In the grey of winter is when we start to contemplate. Should I add calendula to the herb garden? Expand the wildflower patch? Enlarge the fence so the dog won’t trample the flowers like she did last year? Start milkweed seeds? Build a greenhouse? As hobby gardeners, we have the privilege of being able to experiment with our gardens, and to change it year to year based on what has proven to work and our personal preferences. Each year, I try to improve on the garden in some way.
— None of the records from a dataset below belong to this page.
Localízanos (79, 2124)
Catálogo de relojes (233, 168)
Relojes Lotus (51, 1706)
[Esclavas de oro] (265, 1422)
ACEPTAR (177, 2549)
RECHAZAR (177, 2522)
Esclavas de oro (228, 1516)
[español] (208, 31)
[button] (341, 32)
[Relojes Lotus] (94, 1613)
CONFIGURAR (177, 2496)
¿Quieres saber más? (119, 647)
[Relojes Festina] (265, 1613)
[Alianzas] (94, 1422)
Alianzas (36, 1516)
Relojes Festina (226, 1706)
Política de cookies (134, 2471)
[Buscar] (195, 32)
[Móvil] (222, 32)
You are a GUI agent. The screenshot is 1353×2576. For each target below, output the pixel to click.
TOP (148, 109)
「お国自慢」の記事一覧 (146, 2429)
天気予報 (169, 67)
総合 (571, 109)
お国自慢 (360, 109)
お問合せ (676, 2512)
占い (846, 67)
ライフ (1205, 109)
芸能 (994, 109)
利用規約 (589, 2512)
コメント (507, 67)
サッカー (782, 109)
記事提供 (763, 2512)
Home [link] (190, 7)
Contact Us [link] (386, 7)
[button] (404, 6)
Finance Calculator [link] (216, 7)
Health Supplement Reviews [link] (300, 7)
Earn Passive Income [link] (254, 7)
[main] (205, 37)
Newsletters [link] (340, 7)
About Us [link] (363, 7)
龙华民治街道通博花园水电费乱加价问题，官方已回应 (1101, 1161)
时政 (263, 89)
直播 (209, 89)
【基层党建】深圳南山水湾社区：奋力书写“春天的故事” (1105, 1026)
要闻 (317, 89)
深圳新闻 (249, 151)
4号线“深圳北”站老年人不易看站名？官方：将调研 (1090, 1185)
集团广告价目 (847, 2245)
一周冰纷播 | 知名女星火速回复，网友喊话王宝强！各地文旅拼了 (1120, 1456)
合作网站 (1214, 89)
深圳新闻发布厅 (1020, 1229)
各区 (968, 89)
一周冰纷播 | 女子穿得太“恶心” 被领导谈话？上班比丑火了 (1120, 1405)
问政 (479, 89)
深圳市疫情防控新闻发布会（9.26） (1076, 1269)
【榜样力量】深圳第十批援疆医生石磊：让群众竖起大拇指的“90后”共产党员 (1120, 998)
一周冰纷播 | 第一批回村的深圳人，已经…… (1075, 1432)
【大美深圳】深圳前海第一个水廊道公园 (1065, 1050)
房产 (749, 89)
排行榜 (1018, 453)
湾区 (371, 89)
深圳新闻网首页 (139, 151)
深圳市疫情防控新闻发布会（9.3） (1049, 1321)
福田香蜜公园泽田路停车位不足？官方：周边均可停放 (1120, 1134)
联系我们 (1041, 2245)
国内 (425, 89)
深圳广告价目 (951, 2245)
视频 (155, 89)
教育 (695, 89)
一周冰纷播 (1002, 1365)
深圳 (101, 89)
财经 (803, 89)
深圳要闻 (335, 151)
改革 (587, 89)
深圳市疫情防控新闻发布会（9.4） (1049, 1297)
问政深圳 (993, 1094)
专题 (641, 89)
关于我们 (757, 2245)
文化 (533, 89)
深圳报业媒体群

For example, a cover crop of oats was planted for the first-time last fall in an attempt to enhance the soil and cut down on weeds (a never-ending battle!).

The oats are in there somewhere!

These past couple of years, my goal has been to discontinue the use of sprays, even organic ones in order to avoid harming the beneficial insects, birds and pollinators that visit the garden. Companion plants have been slowly added season by season, like marigolds, nasturtium, lavender, roses, carnations, lilies and coneflower. Butterfly and mason bee habitats were hung. Bluebird houses were put up. I started noticing monarch butterflies fluttering on the deep magenta blooms of coneflower, and decided that native milkweed should be planted this year for their caterpillars to feed on.

 
These little guys need all the help they can get!

As time moves farther from the winter solstice, that last sliver of pink as the sun reaches below the horizon comes a little later each evening. The days get longer and we wait patiently for the ground to unthaw to get those first Spring greens planted. A new season of gardening along with it’s trials and errors will begin. I’m not an expert and my garden is far from perfect, but I am gardening and learning as I go! I hope you’ll enjoy learning along with me!